German media analysis: Putin is shaking Europe, not just Ukraine

The Russian president boasted that he alone decided to invade Crimea. Now more than 100,000 soldiers are waiting for his orders to march on the border with Ukraine. Will he give it?

Putin has been strictly protected since the beginning of the pandemic, access to him is strictly limited and those few people allowed to meet him should be quarantined for days in advance.

But what is his plan for Russia and the world now?

Russia demands an end to NATO enlargement, the withdrawal of US nuclear weapons from Europe, and no further military exercises near Russia. At his annual press conference in late December, Putin warned that NATO was advancing and building bases with new weapons systems: "East, south, north and west, of course." A look at the map does not confirm this. The last NATO enlargement to the east was almost 18 years ago. Today, Russia shares 800 kilometers of its 57,680 kilometers of external border with NATO members Norway, Estonia and Latvia. Poland and Lithuania border the Kaliningrad enclave for about 400 kilometers. The siege looks different.

Many believe Putin is only reacting to the US and NATO. If the West behaved differently, showed understanding, and responded to Putin's concerns, then it would act very differently. This is a false assumption and underestimates Russia. Russia is a world power large enough not to react to others, but to act as it pleases. This is exactly what Putin is doing. He has broad plans, sees the West as weak, and would like to establish another order in Europe, without the US.

You can only understand Putin's foreign policy if you look at how deliberately the Russian president has transformed his country over the last twenty years. The security services, the armed forces and the propaganda machine assisted in this.

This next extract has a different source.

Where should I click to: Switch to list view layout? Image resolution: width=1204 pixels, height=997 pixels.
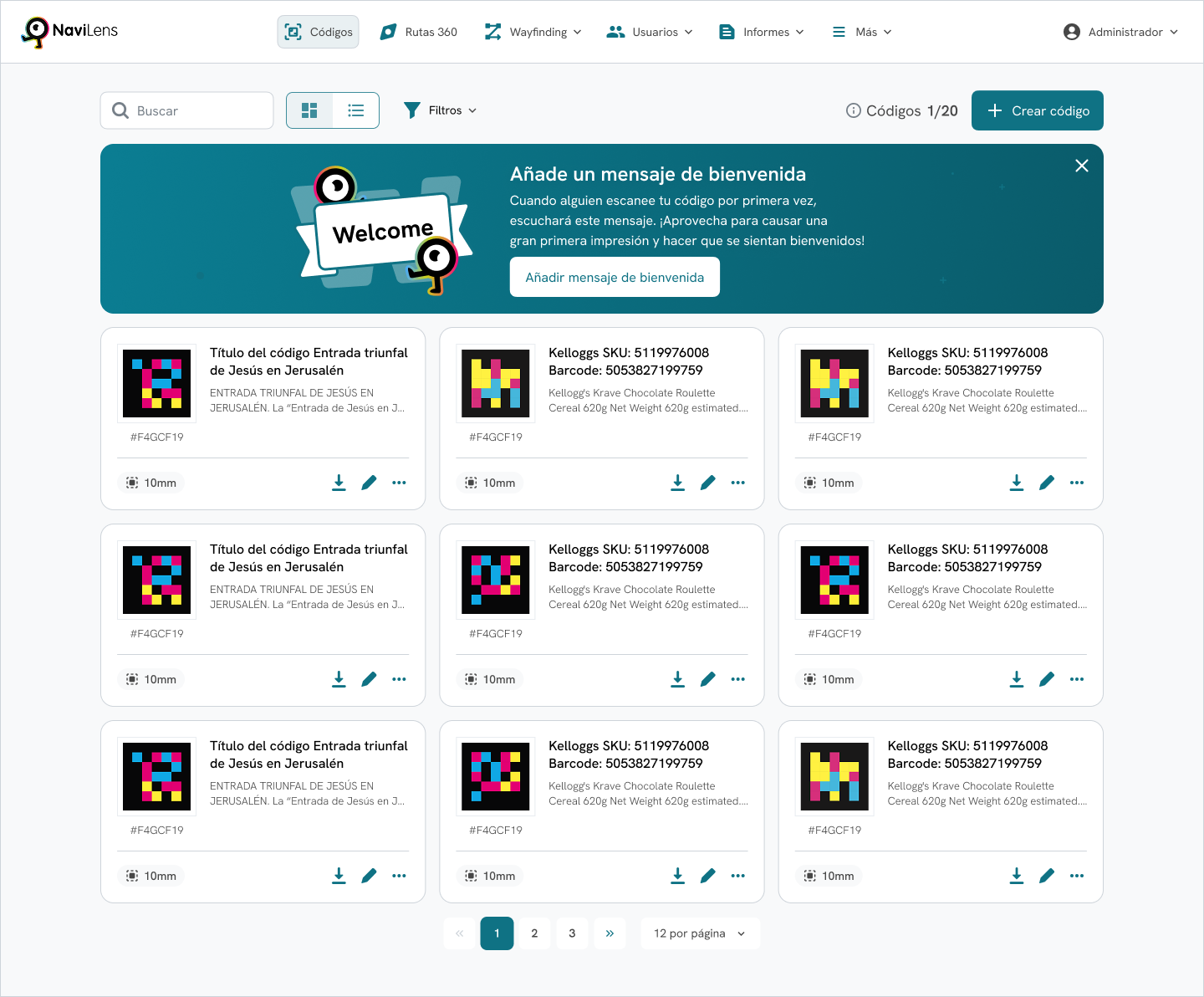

Together they started a revolt: against the 1990s and everything that was created then. Against an open Russia with free elections halfway, which committed itself to treaties for peaceful coexistence and respect for borders in Europe. That was once. Putin and his allies returned to their homeland before beginning to explore the limits of his external power. And because Putin does not rule a small country, but a nuclear superpower, today he is shaking Europe and the world in which we have felt safe for three decades.